By the time he got back to boarding school, at the age of nine, he was way behind his class mates. Luckily his recovery from polio had been complete because it was his size and strength that helped him achieve in one area , sport. "My life was sport. I was academically stupid. My method of surviving through school and those sorts of things was sport."

Kerry finished school when he was 19 and went to work for his father's newspapers. He took over the business when Sir Frank died in 1974.

In 1977 when he couldn't get exclusive television rights to Sheffield and Test cricket he made up his own teams with the best players in the world and started World Series Cricket. If the Australian Cricket Board wanted the services of these players it would have to give Kerry the TV rights and , in 1979, after a long battle, he got his way.

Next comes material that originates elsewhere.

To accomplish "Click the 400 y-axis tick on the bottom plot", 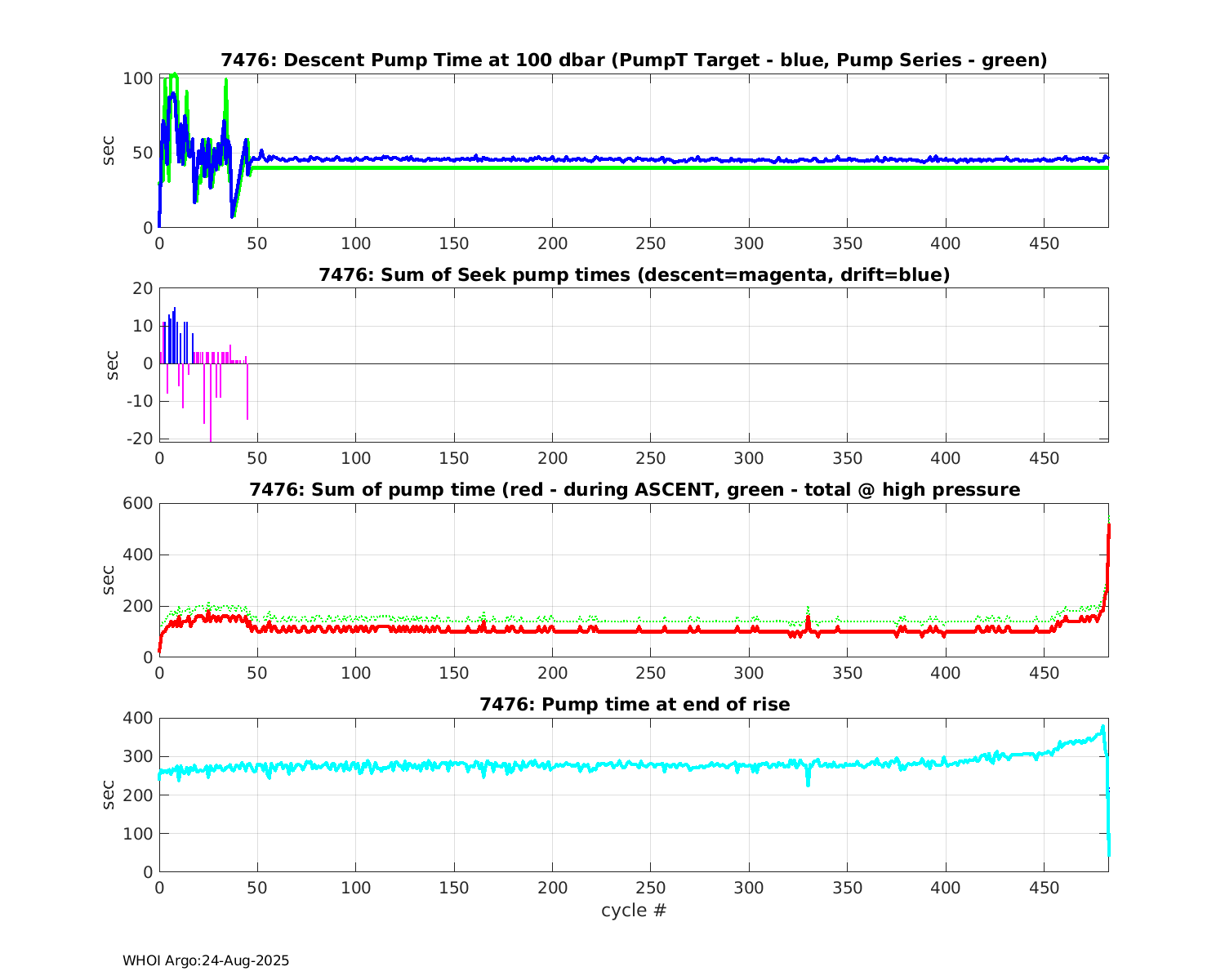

In 1987 he sold his two Channel Nine TV stations to businessman Alan Bond for one billion dollars. It was a lot more than they were worth and the deal made Kerry Packer his first billion. Three years later, Bond was in financial trouble and Kerry bought the stations back for just 250 million dollars.

His greatest love is polo and he spends three months of every year in England playing the game and millions of dollars on horses, stables and players for his own team. In 1990 a heart attack while playing polo left him literally dead for six minutes until he was revived by ambulance officers. But once again his return to form has been spectacular.

Legendary Status

Mr Packer's legendary status as a high stakes gambler came to the fore when he took Las Vegas' MGM Grand for $26 million playing blackjack for $200,000 a hand, six hands at a time. It was this big hit and run style that actually got him barred from stuffy Vegas joints because they just couldn't take the action.

Mr Packer was also reported to have suffered the biggest losses ever sustained in the UK in September 1999, dropping ?11m ($16.5m) at Crockfords casino in London. However at that time such sums were only a tiny fraction of the wealth of the owner of Australia's Nine television network, estimated to be around $8bn.

More $20 million losses have been reported but there are also tales of incredible generosity, including a $100,000 tip to dealers and waitresses and loans to fellow gamblers whose repayment he refuses to accept.

Legend also has it that Mr Packer's grandfather put the family on the road to riches by buying a passage from Tasmania to the mainland on the proceeds of a bet on a horse.